Tuesday, August 2, 2022

Q&A with Jillian Medoff




Jillian Medoff is the author of the new novel When We Were Bright and Beautiful. Her other books include the novel This Could Hurt. She also works in the field of corporate consulting.


Q: What inspired you to write When We Were Bright and Beautiful, and how did you create your character Cassie?


A: My original idea for WWWBAB was a 21st century Bonfire of the Vanities or Upstairs, Downstairs set in a luxury building in Manhattan. Like Bonfire, a crime is committed, and we see perspectives from the upstairs socialites and downstairs workers. In early drafts, a child is kidnapped, and her heiress mother stands trial for negligence.


Over time, I changed the crime, but retained parts of my early drafts: the luxury building, the doormen, the socialite family, and the kidnapped daughter. In fact, the kidnapped daughter evolved into Cassie Quinn! (I love the idea of a 21st century Upstairs, Downstairs, and hope someone writes that book.) 


In its current incarnation, Cassie’s brother is accused of rape, and WWWBAB tells the story of how their beloved, close-knit family slowly but surely unravels. 


Q: You note that you started the book before the #MeToo movement took off in 2018--what impact did it have on your writing of the book?


A: I recently found my very first draft from 2014, when Anton, the doorman, is unwittingly watching as a 5-year-old Cassie is ferried away in a stolen Town Car! By 2017, I’d shifted the central crime from Cassie’s kidnapping to her brother Billy’s rape accusation, but when #MeToo exploded, I started to rethink that decision.


On one hand, seeing so many brave women come forward filled me with a sense of urgency. On the other hand, I wasn’t sure there was room for another novel about sexual assault.


On the third hand, the book was very challenging for me, artistically. I was exploring sexual trauma in an unconventional way that might alienate people unless they read the whole book and understood what I was doing.


On the fourth hand, I truly felt that WWWBAB would cast new light on issues of complicity and sexual violence, and elevate the conversation, much like Susan Choi did with Trust Exercise. As a career novelist, I work on what motivates and intrigues me, so I went ahead and took the risk.

=== Recorded information ===
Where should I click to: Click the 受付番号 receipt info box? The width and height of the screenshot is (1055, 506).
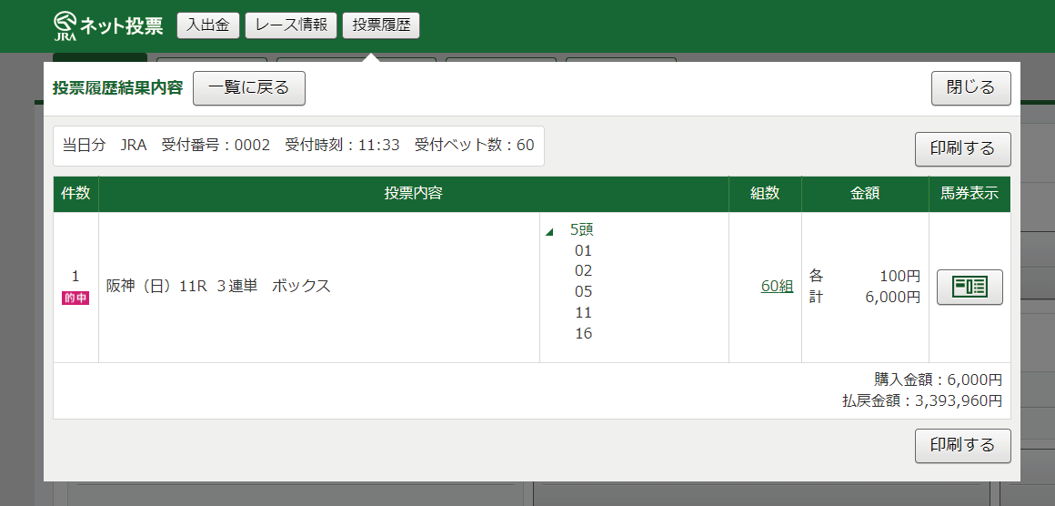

* * *

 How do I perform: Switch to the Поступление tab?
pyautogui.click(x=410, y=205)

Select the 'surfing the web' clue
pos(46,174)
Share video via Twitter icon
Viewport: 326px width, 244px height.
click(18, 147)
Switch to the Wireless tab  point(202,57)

=== Problems and tasks ===
[1] Translate this sentence from the Jillian Medoff interview into Spanish: "On one hand, seeing so many brave women come forward filled me with a sense of urgency."
[2] Copy the Jillian Medoff interview word for word from "Q: You note" to "I was doing.".
The entries aren't needed for anything here.

=== Answers given ===
[1] Por un lado, ver a tantas mujeres valientes dar un paso al frente me llenó de un sentido de urgencia.

[2]
Q: You note that you started the book before the #MeToo movement took off in 2018--what impact did it have on your writing of the book?


A: I recently found my very first draft from 2014, when Anton, the doorman, is unwittingly watching as a 5-year-old Cassie is ferried away in a stolen Town Car! By 2017, I’d shifted the central crime from Cassie’s kidnapping to her brother Billy’s rape accusation, but when #MeToo exploded, I started to rethink that decision.


On one hand, seeing so many brave women come forward filled me with a sense of urgency. On the other hand, I wasn’t sure there was room for another novel about sexual assault.


On the third hand, the book was very challenging for me, artistically. I was exploring sexual trauma in an unconventional way that might alienate people unless they read the whole book and understood what I was doing.